How to “check” if a function really gives a random

2019-06-14 23:47发布

问题:

How can one be sure that a function is really random or as close to the notion as possible? Also, what is the distinction between random and pseudo-random? Finally, what algorithms/sources can be used to generate random numbers?

P.S: Also asking this because a MySQL statement using ORDER BY RAND() LIMIT 1 isn't giving convincing results.

回答1:

Aloha!

There are several methods and tools for testing for randomness. These are applied on a set of numbers collected from the generator to be tested. That is, you test the generator based on a set of data generated.

In computing, esp for IT-security we normally want to have a generator that conforms to a uniform random process. There are many different processes, but I'm guessing that it is a uniform process you are aiming for.

NIST has published several documents with recommendations on both pseudo random number generators as well how to test them. Look at NIST documents SP 800-22 and SP 800-20.

As somebody else pointed out. If you want a True Random Number Generator (TRNG) you need to gather physical entropy. Examples of such sources are radioactive decay, cosmic radiation, lava lamps etc. Preferably you want sources that are hard to manipulate. IETF has an RFC that have some good recommendations, see RFC 4086 - Source of Randomness for Security: http://tools.ietf.org/html/rfc4086

What you normally do is to collect entropy from one ore more (preferably more than one) source.
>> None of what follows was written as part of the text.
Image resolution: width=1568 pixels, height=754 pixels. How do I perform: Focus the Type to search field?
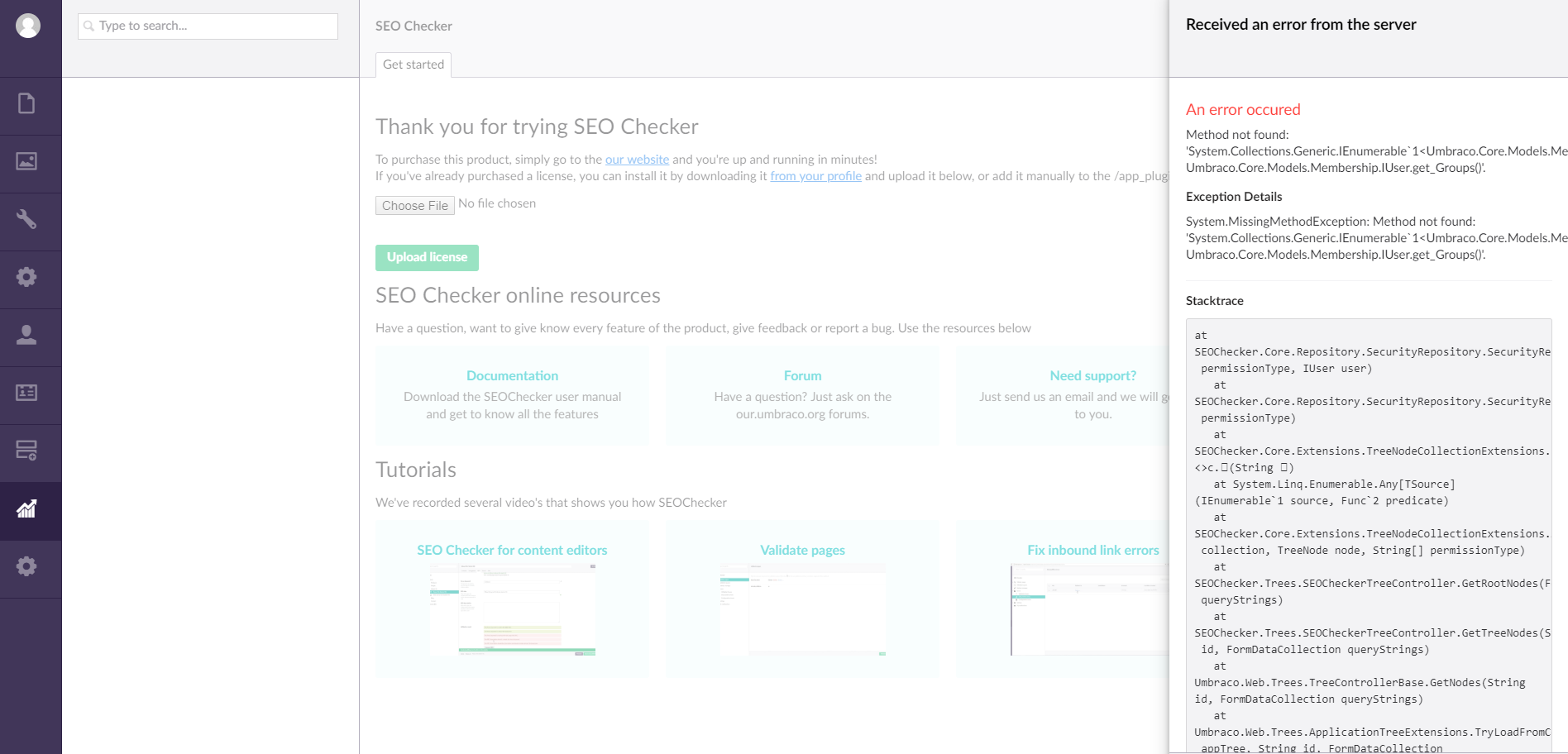(x=208, y=26)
The collected data is then filtered (whitening) and finally used to periodically seed a good PRNG. With different seeds, naturally.

This is how most modern good random generators works. An entropy collector feeding a PRNG created using cryptographic primitives such as symmetric ciphers (AES for example) or hash functions. See for example the random generator Yarrow/Fortuna by Schneier, which in modified form is used in FreeBSD.
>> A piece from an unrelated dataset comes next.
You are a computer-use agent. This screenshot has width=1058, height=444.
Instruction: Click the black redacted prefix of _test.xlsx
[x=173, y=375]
Coming back to your question about testing. As somebody pointed out Marsaglia have produced a good set of tests, which was codified in the DIEHARD tests. There are now an even more exapnded set of tests in the Dieharder tests: http://www.phy.duke.edu/~rgb/General/dieharder.php

Dieharder is a good tool that will give you good confidence that the huge pile of numbers supplied to it (collected from your generator) is random (with good quality) or not. Running Dieharder is easy, but will take some time.

In situ testing of randomness is hard. You don't normally want to implement Dieharder in your system. What you can do is implement some simple detectors that should detect patholigical cases. I usually suggest:

  • Equal value length. A simple counter that is reset whenever two consequtive values generated by the RNG differs. And then you need to define a threshold when you think the counter shows that the RNG is broken. If you see 10 million equal values and the value space is greater that one value (the one you see) your RNG is probably not working all that well. Esp if the value are seeing is one of the edge values. For example 0x00000.... or 0xfffff...

  • Median value. If you after generating a million values and have a uniform distribution have a median value that is heavily leaning towards one of the value space edges, not close to the middle, someting is probably also amiss.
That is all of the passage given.